Jene Frauen, die nachts oder in Wechselschichten arbeiteten, verfügten generell über weniger gereifte Eizellen. Ebenso war es bei Frauen, die während ihrer Arbeit schwere Objekte heben mussten. Besonders stark war der Effekt bei übergewichtigen Frauen, deren Alter über 37 Jahren lag. Der Mechanismus hinter der Eizellenreduktion ist unbekannt. In weiteren Studien soll geklärt werden, ob ein Wechsel der Arbeitspläne die Fruchtbarkeit wieder verbessere.

Nicht verwunderlich

"Es wäre nicht verwunderlich, dass die Arbeitsumstände Auswirkungen auf so sensible Bereiche wie Hormone und Fruchtbarkeit haben. Auch wenn die Studienteilnehmerinnen schon eine Auswahl mit bestehendem Kinderwunsch darstellen", sagt Christine Klien, Vize-Präsidentin der Österreichischen Gesellschaft für Arbeitsmedizin (Bild unten).

Eizellen hassen Nachtarbeit
"Wir wissen aus anderen Studien, dass Nacht- und Schichtarbeit große Auswirkungen auf die biologischen Rhythmen hat."

Der Großteil der physiologischen Prozesse – allen voran der Schlaf-Wach-Rhythmus – ist an die sogenannte zirkadiane Uhr gekoppelt. Diese innere Uhr umfasst etwa 24 Stunden. Wird sie wie etwa bei unregelmäßigen Schlaf- und Wachzeiten oder eben Nachtarbeit gestört, gerät sie aus dem Gleichgewicht. Das kann unter anderem das Risiko für Herz-Kreislauferkrankungen ebenso erhöhen, wie die Insulinausschüttung durcheinanderbringen und Übergewicht fördern, sagt Klien.

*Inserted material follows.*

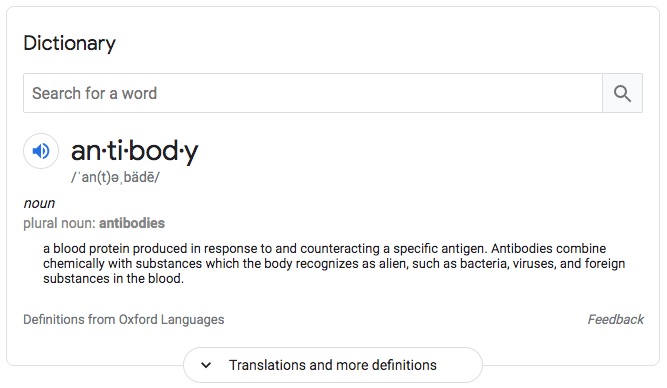
Task: Focus the 'Search for a word' field
Action: click(x=313, y=93)
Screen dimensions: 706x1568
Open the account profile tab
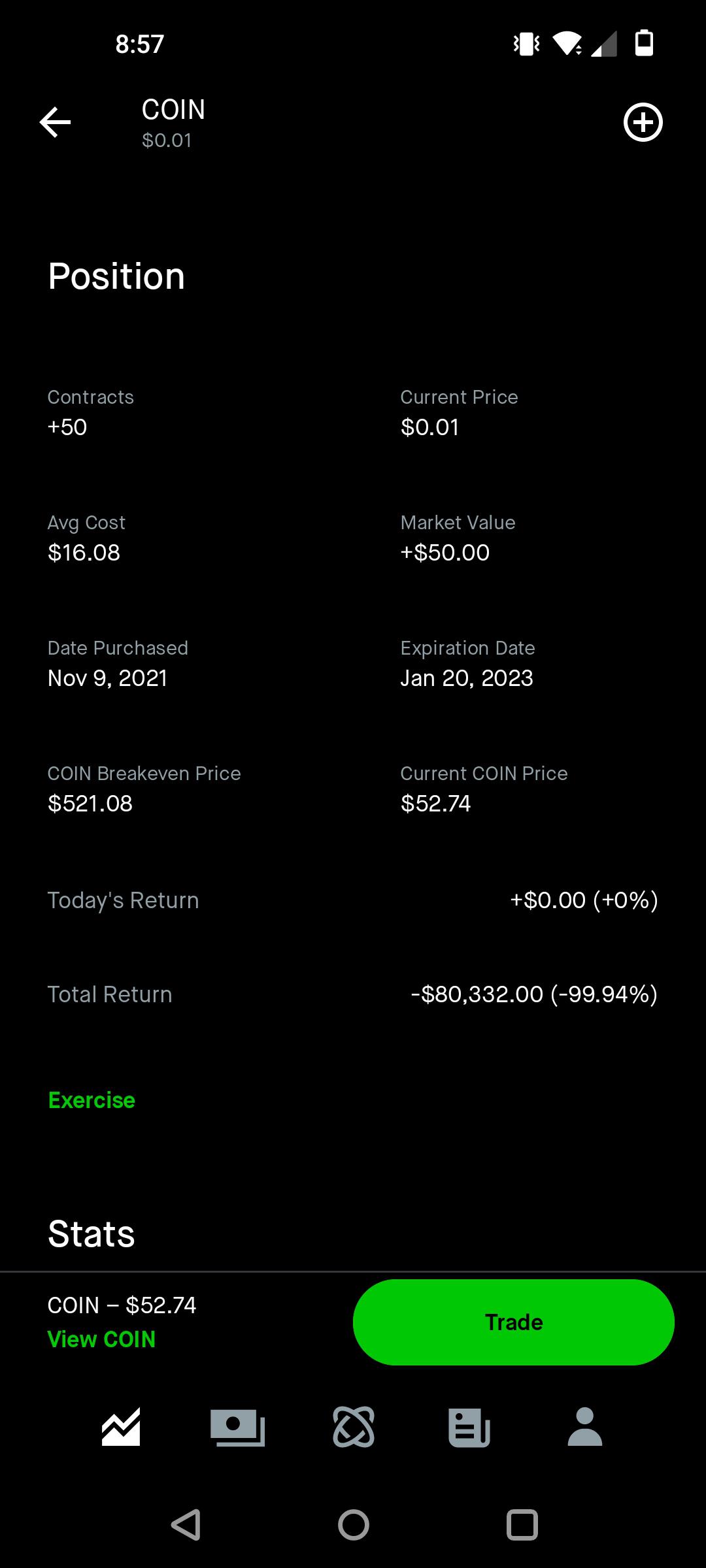(585, 1427)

Acht Stunden Nachtarbeit sind für den Organismus so belastend wie 12,4 Stunden Tagarbeit. In Österreich arbeiten rund 660.000 Menschen im Schicht-, Turnus- oder Wechseldienst. "Frauen sind eher im Wechseldienst, also in Früh- oder Spätschichten tätig, dafür arbeiten mehr Männer in Nachtschichten." Laut österreichischen Arbeitsgesundheitsmonitoring wirkt sich Nachtarbeit negativ auf die Psyche aus. Rund die Hälfte der Nachtarbeiter gab in einer Befragung an, schwer abschalten zu können und erschöpft sowie gereizt zu sein. Verallgemeinern dürfe man aber nicht, warnt Klien. "Manchen kommt dieser Rhythmus entgegen und sie fühlen sich wohl. Jüngere erholen sich generell schneller, der Regenerationsbedarf steigt meist mit dem Alter."

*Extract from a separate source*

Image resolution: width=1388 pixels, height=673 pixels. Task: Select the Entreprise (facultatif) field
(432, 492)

Den optimalen Schichtdienst gibt es ohnehin nicht. Man weiß allerdings aus Untersuchungen, dass Frühschichten so spät und Spätdienste so früh wie möglich beginnen sollten. Die Hintergründe hängen mit den Schlafrhythmen zusammen: "Je später ich morgens beginne, desto eher hat der Körper das Gefühl eines normalen Tagesrhythmus." Rotierende Schichtdienste sollten im Idealfall bereits nach drei Tagen wechseln. "Das kommt dem Biorhythmus am ehesten entgegen", betont Klien.